I continued to blog through college. I had locked entries on livejournal that were a little more risqué because I felt comfortable with my small collection of other over-sharing bloggers. I wrote daily (sometimes multiple times a day) and learned a lot about myself as a result. If I wanted to see where a dating relationship started going south, I could click through my archives and literally read my life like a novel. It was fascinating. For so much of my life, writing has been my sounding board. I have written my way through the most difficult periods of my life; but not this one.
When employees of a civil rights law firm began reading my former blog and harassing me based on what I consider to be milk-toast, personal-life content, I was shocked. I was confused and I did something that I shouldn't have done: I stopped writing. I didn't know what else to do; I didn't want to create waves.
Note: To clarify before an uninitiated reader thinks I was writing things like "today I was weeding my garden and realized I just don't like black people" it was nothing of the sort. In fact, had it been something like that, the group in question probably wouldn't have wasted their time harassing me.
I was running on a Saturday afternoon with a now-ex boyfriend and when we approached the firm in question there was something going on that seemed strange to me. I didn't really know what it was all about, but I made a flippant statement in a post, asked a rhetorical question, and had no plan of really digging in to the matter.

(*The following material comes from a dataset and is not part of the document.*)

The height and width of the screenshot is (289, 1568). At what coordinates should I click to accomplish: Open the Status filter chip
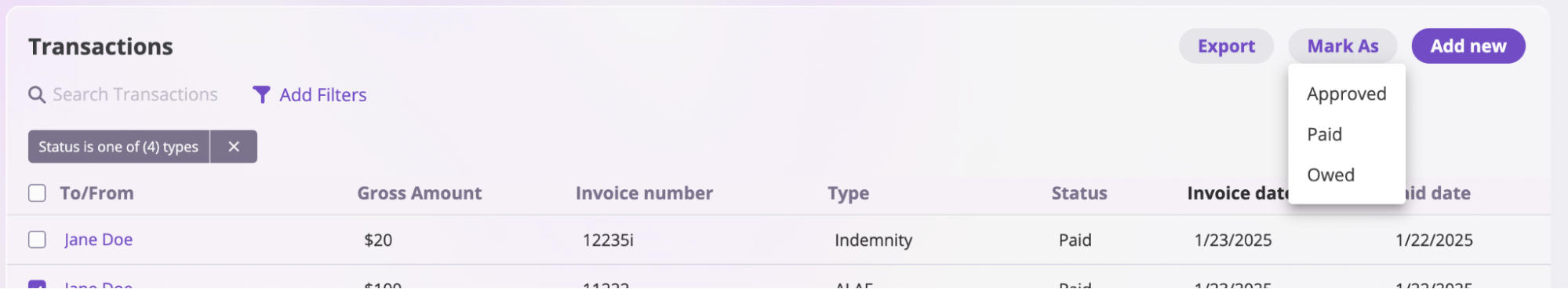tap(118, 147)
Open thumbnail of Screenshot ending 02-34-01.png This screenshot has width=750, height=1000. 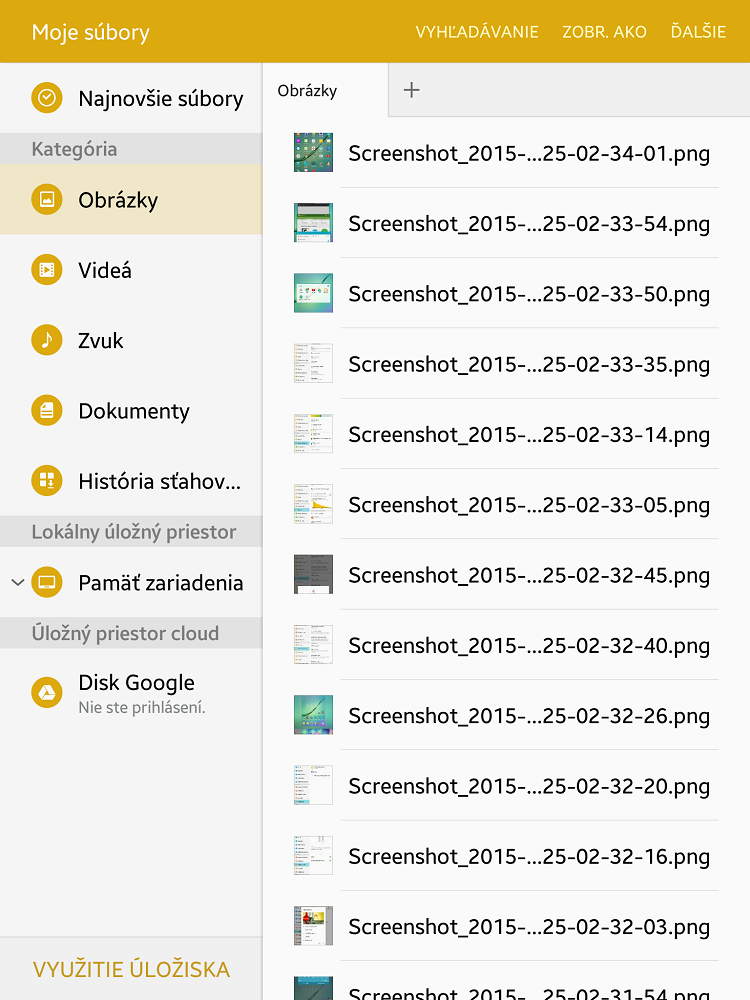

I didn't have the chops or the desire to investigate; for Pete's sake, at that time my blog mostly focused on perfecting my cranberry scone recipe and what latest purchase I'd made from Etsy.
But that's when the harassment began. First it was a comment on the post in question. Soon I received multiple comments on every post I made. My regular readers and commenters were confused but their defensiveness stoked the fires even more so that I finally turned off my comments feature. Just when I thought it was over, a friend alerted me to a parody blog that was made with the express purpose of mocking me. I'm not kidding. Vicious, bizarre lies and stories with no basis in reality began getting back to me from people in the neighborhood. In retrospect I handled it poorly, but I didn't know what else to do at the time. I thought going away would make it all stop... and it did. I stopped going into Cloverdale. I stopped blogging, period. I let myself fade from their consciousness like a phantom. And, finally, the parody blog started attacking other people (still referencing me on occasion, but very rarely). Then it was deleted. About a year later I received a sincere apology from one of the people in question. I attended the wedding of a former employee of the firm and it went without incident. It's over.
So I began blogging again. Silly, romantic talk about crying in Jane Austen films and running into old friends. The occasional conservative, political rant. A few friends read, commented, enjoyed it. It wasn't about garnering a large readership or recruiting people to give me feedback on my daily yammering - it was genuinely an effort to document my life and continue practicing an art that, at the end of the day, keeps me sane.
Then I wrote about my boyfriend.
This was not smart. While I have made a personal choice to write my life to strangers, my boyfriend hadn't made any such decision and it was unfair and thoughtless of me to yammer about our personal lives.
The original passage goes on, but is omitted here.